**Directive A**.
Answer these questions from the passage about the Superintendent of Missions:
(i) Which church does the reply's writer belong to?
(ii) Where is the "old cranky congregation" mentioned in the reply?
(iii) At whose command was Mr. Robertson's pastoral tie severed?
**Directive B**. Reproduce the passage about the Superintendent of Missions word for word from "The following letter" up to and including "words in reply.".

-------- Passage --------

A BLUE PRESBYTERIAN."
With this letter, however, very few
if any of those most severely critical of the Superintendent and his
methods would be found to sympathize. The chief effect of its publication
was to elicit a storm of indignant protest against such a venomous attack.
The following letter would fairly represent this general feeling of
indignation:
"A letter appeared in your issue of
the 23d inst. on the condition of the Church in the Northwest, to which as
a member of Knox Church, Winnipeg, I beg space for a few words in reply.
"I shall not trouble you with any
comment upon the paragraph referring to the ‘fact,’ which is not a fact,
that there is not a settled Presbyterian minister on the C. P. B., west of
Portage la Prairie. As I fail to see what connection an ‘old cranky
congregation' in East Oxford has with the state of the Church in the
Northwest, I need notice it no further than to call attention to the
animus of the writer who, if I am not mistaken, is a ‘tramp of a minister’
who makes the state of the Church (not that he cares for the Church) the
pretext for a vile attack upon the Superintendent of Missions. Any one who
has the privilege of knowing the Rev. Mr. Robertson, the Superintendent of
Missions, intimately, does not need to be told that the statements
respecting him are either utterly false or the cruellest misrepresentation
and give expression to the bitterest malice. Far from being ‘kicked out of
the upper windows of Knox Church,’ Mr. Robertson was never more beloved by
his congregation than he was when, at the command of the General Assembly,
the pastoral tie was severed.
"In proof of this, were it
necessary, I might refer to the minutes of the Session of the
congregation, and if ‘A Blue Presbyterian’ wishes to know how Mr.

-------- Source excerpt --------

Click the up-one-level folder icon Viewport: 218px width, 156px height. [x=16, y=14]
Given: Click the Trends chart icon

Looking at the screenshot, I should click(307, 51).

--------

**Task answer A**.
(i) Knox Church, Winnipeg
(ii) East Oxford
(iii) The General Assembly

**Task answer B**.
The following letter would fairly represent this general feeling of
indignation:
"A letter appeared in your issue of
the 23d inst. on the condition of the Church in the Northwest, to which as
a member of Knox Church, Winnipeg, I beg space for a few words in reply.